You may choose to include logic in the PLC to make the communications more efficient. Let's say the HMI needs to display the values in N7:10 and N70:10. If you link two tags to those two addresses, it requires two seperate transactions for the HMI to update the two tags. One transaction requests the data at address N7:10 and the second requests the data at N70:10.

Now suppose N70:11 is not used anywhere in your ladder logic, and so is available to you. On the HMI side, you could modify your tag definitions and link one tag to N70:11 instead of N7:10. On the PLC side add one rung of ladder logic that copies the value in N7:10 to N70:11. Now the HMI can refresh the data for both tags in a single transaction. It will simply request two words of data starting a N70:10. In fact the CITECT probably optimizes the communications without you being aware of it. If your taglist needs the values in N7:10 and N7:15, but not N7:11 through N7:14, I'll bet that CITECT sends a single request for 6 words of data starting at N7:10, rather than a request for N7:10 followed by a second request for N7:15.
 
Thank you Steve for the expanded discussion, very informative.

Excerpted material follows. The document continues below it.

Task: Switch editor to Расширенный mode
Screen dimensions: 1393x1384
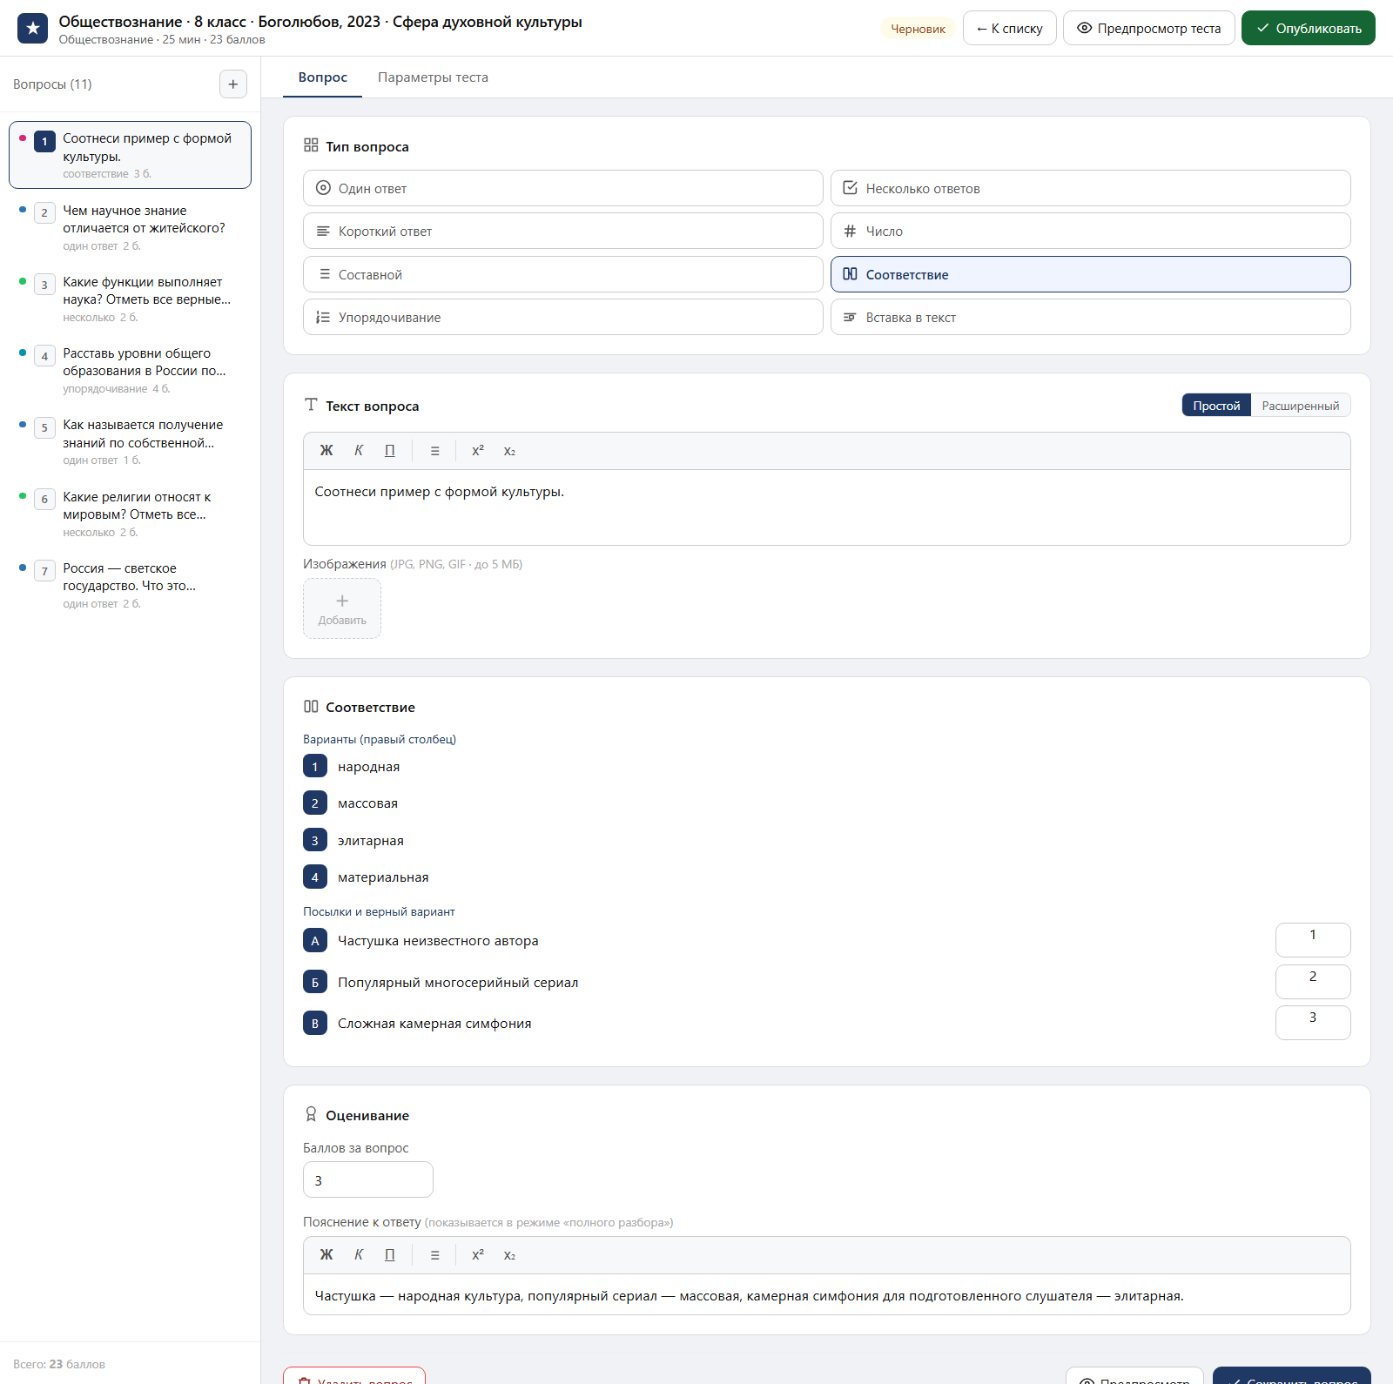Action: click(x=1301, y=406)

Given that the SCADA application controls the processing of information between itself and the PLC are commands such as AWT (ASCII write) & AWA (Ascii Write Append) used very often? If so, when?

Thanks.
 
There are cases where the PLC needs to control the serial communications. You might have a device that can't initiate serial communications, but can respond to requests for data. This type of device is called a communications slave. The device initiating the communications request is called the master.

When the PLC is the communications master, you use the ASCII Write command.